PRIVATE CLIENT UPDATE: Issue no. 19, March 2021
Introduction to secret trusts
The doctrine of secret trusts is an example of one of those by-ways of English equity jurisprudence that throws up a factually interesting case from time to time.
Secret trusts come in two types: half secret trusts and fully secret trusts. In the case of a half secret trust the existence of the trust is apparent from the will but the beneficial interests are not set out. In the case of a fully secret trust, the will appears to contain an outright gift to the (secret) trustee.
There are three requirements for a secret trust: (1) intention to create the trust; (2) communication of the trust to the trustee (which is subject to slightly different rules on timing depending on whether the trust is half-secret or fully secret) and (3) acceptance of the trust by the trustee.
It is possible for secret and half secret trusts to be created with reasonable formality – with the trusts properly set out in writing in some, private, document outside (or dehors in the old language found in some cases) the will. A recent example of this was the estate of the painter Lucian Freud: Re Freud  EWHC 2577 in which the claimant executors who were beneficially entitled to the whole residuary estate on the face of the will made clear that they had received the estate subject to a fully secret trust.
Inevitably, however, secret trusts often arise, or are alleged to arise, where the terms of the trust have not been committed to writing in full or at all. A secret trust need not be set out in writing: Ottaway v Norman  Ch 698. And where the trust alleged has been created informally, a central issue for the Court will often be whether the testator actually intended to create a trust at all.
Ms Richards’ jewellery
In Titcombe v Ison (ChD, 28th January 2021), unreported, the Court had to consider whether a valuable collection of jewellery was subject to a secret trust. The jewellery had belonged to one Ms Richards. She had no children and, on her death, left her whole estate to her friend, Mr Ison. Her niece, Mrs Titcombe, brought a claim for jewellery on the basis that Mr Ison had agreed with Ms Richards that, after her death, he would give the jewellery to the claimant. She claimed that as a result Mr Ison now held the jewellery on a bare (secret) trust for her.
The three certainties
Like any other trust a secret trust must satisfy the three certainties: intention, subject matter, and objects. In Titcombe v Ison the key issue was whether Ms Richards had intended to create a trust.
Mr Ison did not dispute that Ms Richards had had some wishes and intentions regarding the jewellery – including that some be given to the claimant and that he had agreed and wished to respect her wishes. But he denied that she had intended to create a bare trust in the claimant’s favour.
Deputy Master Rhys was assisted in deciding this point by the comments in two cases.
First in Kasperbauer v Griffiths  WTLR 333 the Court of Appeal had summarised the law in this area and pointed out that the question was whether the testator intended a trust or ‘a mere moral or family obligation.’

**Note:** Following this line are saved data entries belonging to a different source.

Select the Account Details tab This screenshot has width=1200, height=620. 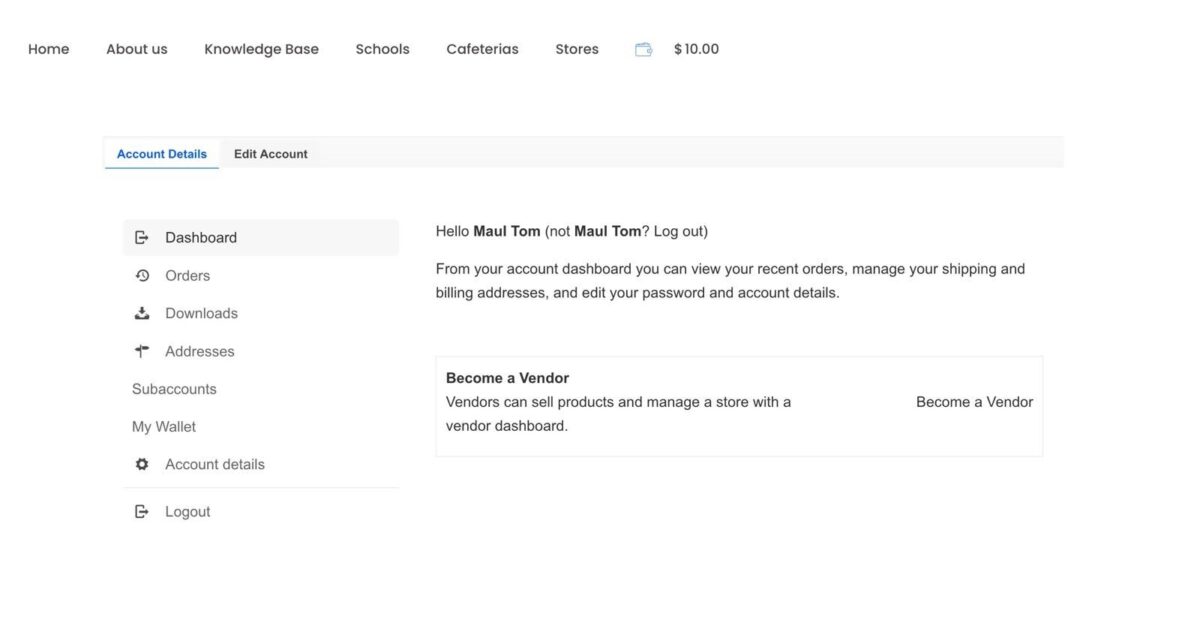pyautogui.click(x=162, y=154)
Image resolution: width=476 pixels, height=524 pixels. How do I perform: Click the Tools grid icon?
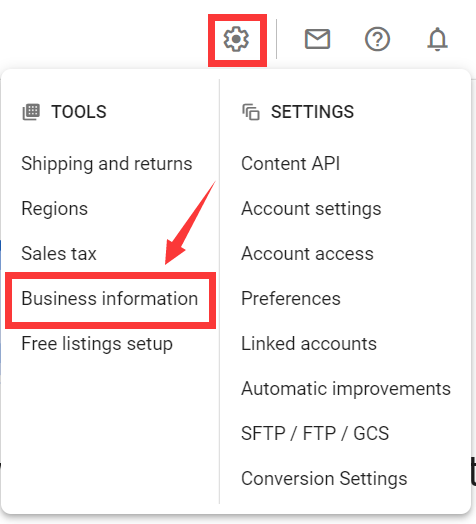(31, 112)
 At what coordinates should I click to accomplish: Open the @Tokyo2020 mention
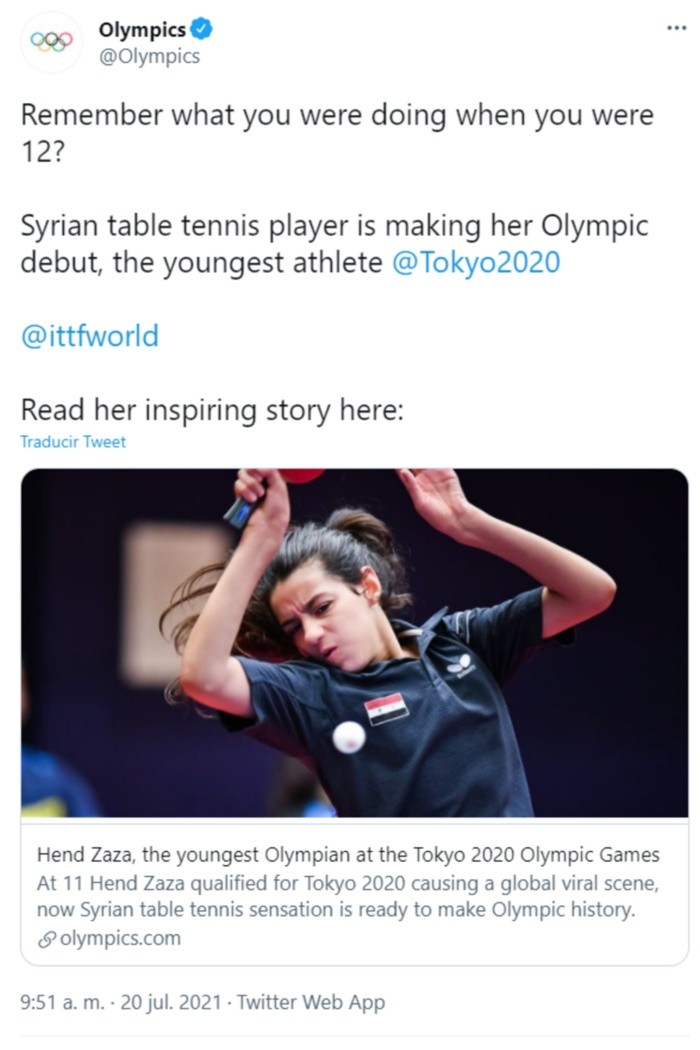pos(476,262)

Second, the older case of McCormick v Grogan (1867) I LR Eq 313, (1869) LR App 82 which was a decision of the Irish Court of Appeal upheld by the House of Lords. In that case the Court was dealing with a trust allegedly created by a letter giving directions regarding the testator’s property in which the testator had requested that his friend deal with the property as the testator would have done had he been alive. The Court asked whether the testator could have intended the wishes expressed in the letter to be the subject of a legal sanction if not followed.
Deputy Master Rhys adopted this approach. He directed himself ‘In determining a claim to a secret trust, therefore, the court must determine whether the wishes of the testator were intended to create a trust, or simply “a mere moral or family obligation?” In reaching that decision, it is necessary to ascertain what sanction the testator intended for compliance with his wishes. If the intended sanction was the authority of the court, a trust is created. If the matter was left simply to the conscience of the donee, then there is no trust but a moral obligation.’
In Titcombe v Ison there was no doubt that the testator had expressed informal wishes regarding her jewellery. But the manner in which those wishes had been expressed and the fact that Ms Richards wishes were not (as the Court found) for the Claimant to be the sole recipient of her jewellery, led to the conclusion that the answer to the question ‘had Mrs Richards intended her wishes to be sanctioned by the authority of the court?’ was: no. Accordingly no trust was created.